When I began to study with JWs, I deluded myself into believing I was pursuing truth, when I was pursuing a closer relationship with my Dad. I suppose keeping him happy by joining his new club didn't seem cool to me as a teenager, when I was meant to be rebelling from his authority. But having had so little to share with him emotionally, or intellectually for most of my upbringing, this seemed too good an opportunity to pass up. So I attended meetings wearing all black -- that was a real attention getter.
Then I started to meet lots of new people, the love bomb detonated, and that gave me another reason to continue my 'search for answers'. There were always a few people ready to tell me about truth, about new aspects of the bible I never knew, and even though these sometimes conflicted with my understanding of the bible, (and I knew my bible quite well even then) these views were NEW and interesting. However, the more closely I centred my life with the congregation, the more I found truth to be NOT the issue.
Only after I got baptised did I fully realise what the issue really was. The realisation that my ass belonged to an organisation, my whole social life, my income (I worked for a bruvver), my goals, everything was theirs. Only now did I begin to ask really awkward questions, and I also began to write as well, awkwardly. There was a security in being a full-up labelled JW, but there was a curious insecurity in there too. Previously, difficult questions were welcomed by brothers, but now I was baptised, the idea seemed to be that I should now move on to answering instead of asking Mostly that is what I did. So here started the suppression of thought.
I tried to harmonise my motives, to construct for myself a noble narrative. I wanted to believe that I had integrity. If I was in the truth for my Dad, was this so wrong? Sure there was Make the truth your own, but what did that really mean except do as you are told in theWatchtower? So I told myself I was serving the organisation to get closer to my father, AND my heavenly father Jehovah.

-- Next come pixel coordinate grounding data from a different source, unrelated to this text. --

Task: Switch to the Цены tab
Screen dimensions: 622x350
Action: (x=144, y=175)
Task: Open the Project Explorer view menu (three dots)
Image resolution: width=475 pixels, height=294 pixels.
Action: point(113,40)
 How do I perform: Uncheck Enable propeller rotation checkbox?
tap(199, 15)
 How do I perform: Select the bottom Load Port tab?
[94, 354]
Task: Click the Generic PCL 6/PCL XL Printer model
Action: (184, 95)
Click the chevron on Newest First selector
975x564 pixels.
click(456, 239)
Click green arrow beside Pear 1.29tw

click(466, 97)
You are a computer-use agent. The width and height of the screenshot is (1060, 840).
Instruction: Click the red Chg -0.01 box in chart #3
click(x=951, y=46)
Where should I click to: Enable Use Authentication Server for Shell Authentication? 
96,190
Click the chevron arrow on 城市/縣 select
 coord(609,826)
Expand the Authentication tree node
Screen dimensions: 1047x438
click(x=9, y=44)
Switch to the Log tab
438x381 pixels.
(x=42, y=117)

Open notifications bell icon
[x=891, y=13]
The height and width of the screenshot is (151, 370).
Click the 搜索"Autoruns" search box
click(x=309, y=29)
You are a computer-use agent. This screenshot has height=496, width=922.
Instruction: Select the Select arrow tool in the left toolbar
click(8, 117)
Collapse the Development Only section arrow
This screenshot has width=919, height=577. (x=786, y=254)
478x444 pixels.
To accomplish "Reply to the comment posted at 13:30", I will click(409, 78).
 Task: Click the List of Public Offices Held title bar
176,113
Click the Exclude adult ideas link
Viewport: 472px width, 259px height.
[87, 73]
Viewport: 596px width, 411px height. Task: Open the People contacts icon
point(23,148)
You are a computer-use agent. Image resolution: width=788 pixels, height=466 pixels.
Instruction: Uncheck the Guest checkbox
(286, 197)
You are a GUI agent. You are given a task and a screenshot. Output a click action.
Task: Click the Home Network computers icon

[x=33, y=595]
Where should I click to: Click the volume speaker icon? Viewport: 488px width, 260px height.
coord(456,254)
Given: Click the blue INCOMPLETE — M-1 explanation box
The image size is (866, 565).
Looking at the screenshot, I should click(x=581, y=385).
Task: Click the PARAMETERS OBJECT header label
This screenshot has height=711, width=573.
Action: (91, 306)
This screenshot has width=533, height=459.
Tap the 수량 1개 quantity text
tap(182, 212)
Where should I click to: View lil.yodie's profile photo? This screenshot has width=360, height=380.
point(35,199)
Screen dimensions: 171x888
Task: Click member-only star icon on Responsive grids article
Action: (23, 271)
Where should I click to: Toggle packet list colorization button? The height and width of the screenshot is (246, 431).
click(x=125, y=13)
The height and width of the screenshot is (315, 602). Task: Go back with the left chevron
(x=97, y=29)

This actually worked well as a rationale because my father was very like Jehovah. He could be loving and intimate, hateful and vengeful, inconsistent, sullen, sometimes happy, mysterious, challenging, creative, and self obsessed -- just like the God of the bible. And there was always Mom (I never really had a mother) to run back to, the Organisation. She was consistent, I thought, she was kind, understanding of human frailty, I thought, she gave me down to earth goals: books, territory, assignments, status. "Mother organisation" loved husband Jehovah so much she would tell little lies about him, would make him out to be greater that he was, pretend he was always right, forgive his obvious neglect. The perfect family!
I still havn't said what the issue really was, as it clearly was not truth, of course it was loyalty. And family loyalty was the way I thought about it.
Did anybody else rationalise their 'faith' in this way as a JW?